▶ **Exercise instructions**: Send back every line of the data exactly.

▶ **Dataset records**:
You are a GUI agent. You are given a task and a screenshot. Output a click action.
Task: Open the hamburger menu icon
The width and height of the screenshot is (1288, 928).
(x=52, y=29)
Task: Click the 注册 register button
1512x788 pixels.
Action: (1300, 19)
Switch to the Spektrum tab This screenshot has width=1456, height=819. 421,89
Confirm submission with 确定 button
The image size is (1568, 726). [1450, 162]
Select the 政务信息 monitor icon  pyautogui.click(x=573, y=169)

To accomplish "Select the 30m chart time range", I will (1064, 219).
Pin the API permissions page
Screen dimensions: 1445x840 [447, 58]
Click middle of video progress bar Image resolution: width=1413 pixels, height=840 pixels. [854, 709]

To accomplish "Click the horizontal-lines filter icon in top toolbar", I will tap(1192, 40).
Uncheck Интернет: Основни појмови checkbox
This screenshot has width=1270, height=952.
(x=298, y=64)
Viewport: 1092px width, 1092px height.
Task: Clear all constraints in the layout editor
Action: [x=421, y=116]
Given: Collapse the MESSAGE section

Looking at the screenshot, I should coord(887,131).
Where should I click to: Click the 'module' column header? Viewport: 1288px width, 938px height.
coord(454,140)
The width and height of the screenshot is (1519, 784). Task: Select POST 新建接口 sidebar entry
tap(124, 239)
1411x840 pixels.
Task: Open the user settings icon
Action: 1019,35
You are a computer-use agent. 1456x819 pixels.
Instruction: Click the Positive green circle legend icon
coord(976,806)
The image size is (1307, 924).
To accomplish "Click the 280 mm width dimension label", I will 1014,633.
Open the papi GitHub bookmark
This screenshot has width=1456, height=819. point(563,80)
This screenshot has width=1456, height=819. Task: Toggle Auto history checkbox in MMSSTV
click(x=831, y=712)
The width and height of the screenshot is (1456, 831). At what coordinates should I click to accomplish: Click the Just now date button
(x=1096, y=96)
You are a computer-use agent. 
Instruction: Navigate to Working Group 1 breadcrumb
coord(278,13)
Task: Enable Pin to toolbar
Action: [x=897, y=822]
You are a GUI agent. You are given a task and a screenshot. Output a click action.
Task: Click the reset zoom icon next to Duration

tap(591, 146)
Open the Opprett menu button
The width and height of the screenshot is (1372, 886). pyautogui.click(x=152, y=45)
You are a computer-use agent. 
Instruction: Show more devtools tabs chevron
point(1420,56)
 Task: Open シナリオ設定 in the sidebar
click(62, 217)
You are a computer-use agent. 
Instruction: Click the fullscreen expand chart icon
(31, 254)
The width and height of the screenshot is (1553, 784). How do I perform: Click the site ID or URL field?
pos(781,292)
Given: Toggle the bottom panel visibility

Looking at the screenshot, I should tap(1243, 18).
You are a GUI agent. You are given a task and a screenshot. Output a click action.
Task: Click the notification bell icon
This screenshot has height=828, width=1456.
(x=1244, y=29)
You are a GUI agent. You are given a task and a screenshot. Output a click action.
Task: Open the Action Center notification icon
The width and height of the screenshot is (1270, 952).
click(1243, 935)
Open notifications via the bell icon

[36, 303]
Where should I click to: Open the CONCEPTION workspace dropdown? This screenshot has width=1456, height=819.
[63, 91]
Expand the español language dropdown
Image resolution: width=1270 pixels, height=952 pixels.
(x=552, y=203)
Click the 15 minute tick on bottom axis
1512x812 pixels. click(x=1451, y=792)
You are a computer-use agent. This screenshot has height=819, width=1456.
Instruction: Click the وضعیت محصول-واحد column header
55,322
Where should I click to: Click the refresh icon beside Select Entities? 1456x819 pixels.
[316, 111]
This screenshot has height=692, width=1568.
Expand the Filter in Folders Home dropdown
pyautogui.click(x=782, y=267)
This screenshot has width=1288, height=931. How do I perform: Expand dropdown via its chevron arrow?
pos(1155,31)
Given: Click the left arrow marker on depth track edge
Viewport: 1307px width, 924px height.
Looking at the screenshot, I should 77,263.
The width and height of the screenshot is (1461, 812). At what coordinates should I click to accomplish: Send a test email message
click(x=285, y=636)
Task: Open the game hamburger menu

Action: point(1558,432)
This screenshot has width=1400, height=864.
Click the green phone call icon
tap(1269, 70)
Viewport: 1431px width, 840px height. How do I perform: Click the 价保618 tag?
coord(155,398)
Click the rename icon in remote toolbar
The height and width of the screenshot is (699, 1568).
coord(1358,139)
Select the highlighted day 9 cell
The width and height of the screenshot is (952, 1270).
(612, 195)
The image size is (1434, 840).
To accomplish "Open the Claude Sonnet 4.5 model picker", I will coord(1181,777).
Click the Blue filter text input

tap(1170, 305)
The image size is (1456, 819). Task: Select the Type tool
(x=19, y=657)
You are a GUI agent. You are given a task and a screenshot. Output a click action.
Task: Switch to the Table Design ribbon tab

▶ **Exercise response**:
You are a GUI agent. You are given a task and a screenshot. Output a click action.
Task: Open the hamburger menu icon
The width and height of the screenshot is (1288, 928).
(x=52, y=29)
Task: Click the 注册 register button
1512x788 pixels.
Action: (1300, 19)
Switch to the Spektrum tab This screenshot has width=1456, height=819. 421,89
Confirm submission with 确定 button
The image size is (1568, 726). [1450, 162]
Select the 政务信息 monitor icon  pyautogui.click(x=573, y=169)

To accomplish "Select the 30m chart time range", I will (1064, 219).
Pin the API permissions page
Screen dimensions: 1445x840 [447, 58]
Click middle of video progress bar Image resolution: width=1413 pixels, height=840 pixels. [854, 709]

To accomplish "Click the horizontal-lines filter icon in top toolbar", I will tap(1192, 40).
Uncheck Интернет: Основни појмови checkbox
This screenshot has width=1270, height=952.
(x=298, y=64)
Viewport: 1092px width, 1092px height.
Task: Clear all constraints in the layout editor
Action: [x=421, y=116]
Given: Collapse the MESSAGE section

Looking at the screenshot, I should coord(887,131).
Where should I click to: Click the 'module' column header? Viewport: 1288px width, 938px height.
coord(454,140)
The width and height of the screenshot is (1519, 784). Task: Select POST 新建接口 sidebar entry
tap(124, 239)
1411x840 pixels.
Task: Open the user settings icon
Action: 1019,35
You are a computer-use agent. 1456x819 pixels.
Instruction: Click the Positive green circle legend icon
coord(976,806)
The image size is (1307, 924).
To accomplish "Click the 280 mm width dimension label", I will 1014,633.
Open the papi GitHub bookmark
This screenshot has width=1456, height=819. point(563,80)
This screenshot has width=1456, height=819. Task: Toggle Auto history checkbox in MMSSTV
click(x=831, y=712)
The width and height of the screenshot is (1456, 831). At what coordinates should I click to accomplish: Click the Just now date button
(x=1096, y=96)
You are a computer-use agent. 
Instruction: Navigate to Working Group 1 breadcrumb
coord(278,13)
Task: Enable Pin to toolbar
Action: [x=897, y=822]
You are a GUI agent. You are given a task and a screenshot. Output a click action.
Task: Click the reset zoom icon next to Duration

tap(591, 146)
Open the Opprett menu button
The width and height of the screenshot is (1372, 886). pyautogui.click(x=152, y=45)
You are a computer-use agent. 
Instruction: Show more devtools tabs chevron
point(1420,56)
 Task: Open シナリオ設定 in the sidebar
click(62, 217)
You are a computer-use agent. 
Instruction: Click the fullscreen expand chart icon
(31, 254)
The width and height of the screenshot is (1553, 784). How do I perform: Click the site ID or URL field?
pos(781,292)
Given: Toggle the bottom panel visibility

Looking at the screenshot, I should tap(1243, 18).
You are a GUI agent. You are given a task and a screenshot. Output a click action.
Task: Click the notification bell icon
This screenshot has height=828, width=1456.
(x=1244, y=29)
You are a GUI agent. You are given a task and a screenshot. Output a click action.
Task: Open the Action Center notification icon
The width and height of the screenshot is (1270, 952).
click(1243, 935)
Open notifications via the bell icon

[36, 303]
Where should I click to: Open the CONCEPTION workspace dropdown? This screenshot has width=1456, height=819.
[63, 91]
Expand the español language dropdown
Image resolution: width=1270 pixels, height=952 pixels.
(x=552, y=203)
Click the 15 minute tick on bottom axis
1512x812 pixels. click(x=1451, y=792)
You are a computer-use agent. This screenshot has height=819, width=1456.
Instruction: Click the وضعیت محصول-واحد column header
55,322
Where should I click to: Click the refresh icon beside Select Entities? 1456x819 pixels.
[316, 111]
This screenshot has height=692, width=1568.
Expand the Filter in Folders Home dropdown
pyautogui.click(x=782, y=267)
This screenshot has width=1288, height=931. How do I perform: Expand dropdown via its chevron arrow?
pos(1155,31)
Given: Click the left arrow marker on depth track edge
Viewport: 1307px width, 924px height.
Looking at the screenshot, I should 77,263.
The width and height of the screenshot is (1461, 812). At what coordinates should I click to accomplish: Send a test email message
click(x=285, y=636)
Task: Open the game hamburger menu

Action: point(1558,432)
This screenshot has width=1400, height=864.
Click the green phone call icon
tap(1269, 70)
Viewport: 1431px width, 840px height. How do I perform: Click the 价保618 tag?
coord(155,398)
Click the rename icon in remote toolbar
The height and width of the screenshot is (699, 1568).
coord(1358,139)
Select the highlighted day 9 cell
The width and height of the screenshot is (952, 1270).
(612, 195)
The image size is (1434, 840).
To accomplish "Open the Claude Sonnet 4.5 model picker", I will coord(1181,777).
Click the Blue filter text input

tap(1170, 305)
The image size is (1456, 819). Task: Select the Type tool
(x=19, y=657)
You are a GUI agent. You are given a task and a screenshot. Output a click action.
Task: Switch to the Table Design ribbon tab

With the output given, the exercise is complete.